> [EXERCISE]:
Type out the data again. Keep every line exactly the same.
==== ENTRIES SHOWN ====
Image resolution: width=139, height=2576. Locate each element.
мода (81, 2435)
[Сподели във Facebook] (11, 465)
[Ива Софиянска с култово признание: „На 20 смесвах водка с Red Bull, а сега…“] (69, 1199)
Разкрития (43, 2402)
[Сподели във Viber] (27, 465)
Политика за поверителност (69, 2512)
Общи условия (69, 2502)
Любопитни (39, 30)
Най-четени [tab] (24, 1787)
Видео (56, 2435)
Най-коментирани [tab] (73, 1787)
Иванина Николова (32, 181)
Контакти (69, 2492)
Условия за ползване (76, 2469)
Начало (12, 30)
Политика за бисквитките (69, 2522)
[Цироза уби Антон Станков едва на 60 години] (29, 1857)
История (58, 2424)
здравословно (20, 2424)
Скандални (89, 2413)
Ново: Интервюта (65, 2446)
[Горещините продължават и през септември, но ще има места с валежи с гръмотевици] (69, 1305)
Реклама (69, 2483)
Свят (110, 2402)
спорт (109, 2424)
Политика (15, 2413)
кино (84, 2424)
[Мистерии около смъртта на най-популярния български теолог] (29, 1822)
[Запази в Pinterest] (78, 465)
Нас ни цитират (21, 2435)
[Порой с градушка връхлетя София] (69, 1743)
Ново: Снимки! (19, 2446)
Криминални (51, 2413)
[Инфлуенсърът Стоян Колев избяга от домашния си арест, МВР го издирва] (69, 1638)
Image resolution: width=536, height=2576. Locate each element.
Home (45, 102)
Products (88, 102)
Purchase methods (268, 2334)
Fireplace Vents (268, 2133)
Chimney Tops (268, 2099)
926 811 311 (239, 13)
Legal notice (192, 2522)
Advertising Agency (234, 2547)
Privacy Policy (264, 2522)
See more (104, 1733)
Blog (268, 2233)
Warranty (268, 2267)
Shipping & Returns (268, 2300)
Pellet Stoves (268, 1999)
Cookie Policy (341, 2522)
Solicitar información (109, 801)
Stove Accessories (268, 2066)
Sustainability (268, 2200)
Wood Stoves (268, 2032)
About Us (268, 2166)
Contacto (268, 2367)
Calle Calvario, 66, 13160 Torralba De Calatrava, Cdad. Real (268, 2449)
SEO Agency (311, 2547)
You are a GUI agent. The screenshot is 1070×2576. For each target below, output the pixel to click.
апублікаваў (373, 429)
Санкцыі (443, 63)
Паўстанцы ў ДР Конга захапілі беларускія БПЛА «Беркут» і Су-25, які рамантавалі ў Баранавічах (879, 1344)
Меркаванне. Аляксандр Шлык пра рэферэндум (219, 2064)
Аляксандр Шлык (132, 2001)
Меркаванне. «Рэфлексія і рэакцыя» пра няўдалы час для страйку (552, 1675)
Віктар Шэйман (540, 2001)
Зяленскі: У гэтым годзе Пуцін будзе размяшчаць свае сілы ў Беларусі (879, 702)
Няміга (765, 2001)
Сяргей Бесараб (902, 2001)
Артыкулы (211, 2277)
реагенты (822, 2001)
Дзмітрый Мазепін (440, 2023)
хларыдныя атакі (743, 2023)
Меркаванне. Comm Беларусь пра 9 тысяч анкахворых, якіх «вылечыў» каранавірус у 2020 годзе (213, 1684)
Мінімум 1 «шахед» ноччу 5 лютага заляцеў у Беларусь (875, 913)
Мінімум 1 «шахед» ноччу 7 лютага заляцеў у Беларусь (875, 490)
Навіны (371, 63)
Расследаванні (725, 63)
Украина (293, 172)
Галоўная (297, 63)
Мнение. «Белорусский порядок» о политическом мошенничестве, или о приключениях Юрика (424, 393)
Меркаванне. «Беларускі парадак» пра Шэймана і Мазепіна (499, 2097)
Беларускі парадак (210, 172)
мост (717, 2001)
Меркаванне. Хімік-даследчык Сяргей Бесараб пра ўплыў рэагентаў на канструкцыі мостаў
====
> [ANSWER AREA]:
Image resolution: width=139, height=2576. Locate each element.
мода (81, 2435)
[Сподели във Facebook] (11, 465)
[Ива Софиянска с култово признание: „На 20 смесвах водка с Red Bull, а сега…“] (69, 1199)
Разкрития (43, 2402)
[Сподели във Viber] (27, 465)
Политика за поверителност (69, 2512)
Общи условия (69, 2502)
Любопитни (39, 30)
Най-четени [tab] (24, 1787)
Видео (56, 2435)
Най-коментирани [tab] (73, 1787)
Иванина Николова (32, 181)
Контакти (69, 2492)
Условия за ползване (76, 2469)
Начало (12, 30)
Политика за бисквитките (69, 2522)
[Цироза уби Антон Станков едва на 60 години] (29, 1857)
История (58, 2424)
здравословно (20, 2424)
Скандални (89, 2413)
Ново: Интервюта (65, 2446)
[Горещините продължават и през септември, но ще има места с валежи с гръмотевици] (69, 1305)
Реклама (69, 2483)
Свят (110, 2402)
спорт (109, 2424)
Политика (15, 2413)
кино (84, 2424)
[Мистерии около смъртта на най-популярния български теолог] (29, 1822)
[Запази в Pinterest] (78, 465)
Нас ни цитират (21, 2435)
[Порой с градушка връхлетя София] (69, 1743)
Ново: Снимки! (19, 2446)
Криминални (51, 2413)
[Инфлуенсърът Стоян Колев избяга от домашния си арест, МВР го издирва] (69, 1638)
Image resolution: width=536, height=2576. Locate each element.
Home (45, 102)
Products (88, 102)
Purchase methods (268, 2334)
Fireplace Vents (268, 2133)
Chimney Tops (268, 2099)
926 811 311 (239, 13)
Legal notice (192, 2522)
Advertising Agency (234, 2547)
Privacy Policy (264, 2522)
See more (104, 1733)
Blog (268, 2233)
Warranty (268, 2267)
Shipping & Returns (268, 2300)
Pellet Stoves (268, 1999)
Cookie Policy (341, 2522)
Solicitar información (109, 801)
Stove Accessories (268, 2066)
Sustainability (268, 2200)
Wood Stoves (268, 2032)
About Us (268, 2166)
Contacto (268, 2367)
Calle Calvario, 66, 13160 Torralba De Calatrava, Cdad. Real (268, 2449)
SEO Agency (311, 2547)
You are a GUI agent. The screenshot is 1070×2576. For each target below, output the pixel to click.
апублікаваў (373, 429)
Санкцыі (443, 63)
Паўстанцы ў ДР Конга захапілі беларускія БПЛА «Беркут» і Су-25, які рамантавалі ў Баранавічах (879, 1344)
Меркаванне. Аляксандр Шлык пра рэферэндум (219, 2064)
Аляксандр Шлык (132, 2001)
Меркаванне. «Рэфлексія і рэакцыя» пра няўдалы час для страйку (552, 1675)
Віктар Шэйман (540, 2001)
Зяленскі: У гэтым годзе Пуцін будзе размяшчаць свае сілы ў Беларусі (879, 702)
Няміга (765, 2001)
Сяргей Бесараб (902, 2001)
Артыкулы (211, 2277)
реагенты (822, 2001)
Дзмітрый Мазепін (440, 2023)
хларыдныя атакі (743, 2023)
Меркаванне. Comm Беларусь пра 9 тысяч анкахворых, якіх «вылечыў» каранавірус у 2020 годзе (213, 1684)
Мінімум 1 «шахед» ноччу 5 лютага заляцеў у Беларусь (875, 913)
Мінімум 1 «шахед» ноччу 7 лютага заляцеў у Беларусь (875, 490)
Навіны (371, 63)
Расследаванні (725, 63)
Украина (293, 172)
Галоўная (297, 63)
Мнение. «Белорусский порядок» о политическом мошенничестве, или о приключениях Юрика (424, 393)
Меркаванне. «Беларускі парадак» пра Шэймана і Мазепіна (499, 2097)
Беларускі парадак (210, 172)
мост (717, 2001)
Меркаванне. Хімік-даследчык Сяргей Бесараб пра ўплыў рэагентаў на канструкцыі мостаў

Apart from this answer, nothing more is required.